Panic gripped the areas as the explosions could be heard from the Whykong union of Teknaf upazila, Palangkhali and Rajapalang unions of Ukhia upazila and Ghumdhum union of Naikhyangchari upazila, said the locals and the members of the union councils.


In Whykong union, villagers said, the intensity of the explosions was felt at about 10:45pm on Saturday and the houses in the area trembled due to the explosions.

Abul Hasnat, a resident of the Unchiprang area of Whykong, said that a series of loud explosions suddenly shook the entire locality. Children and elderly people inside houses began screaming in fear, he added.

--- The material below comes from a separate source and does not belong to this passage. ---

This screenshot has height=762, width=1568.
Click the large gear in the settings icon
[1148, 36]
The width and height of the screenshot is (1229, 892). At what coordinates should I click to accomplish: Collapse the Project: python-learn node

Another resident, Maulana Jasim Uddin, said that the explosions were so strong that he initially thought that it was an earthquake. Out of panic, he rushed outside with his family members to take shelter, he said.

He said that some of the inhabitants in his locality left home at night in fear but returned to their homes in the morning as no explosion could be heard later at night.

Teknaf upazila nirbahi officer Md Emamul Hafiz Nadim said that they, after receiving the information, contacted the Border Guard Bangladesh.

‘Residents of the border areas were also alerted and necessary measures were taken to ensure their safety,’ he said.

According to sources, clashes between Myanmar’s junta forces and the armed group Arakan Army are continuing in Rakhine State.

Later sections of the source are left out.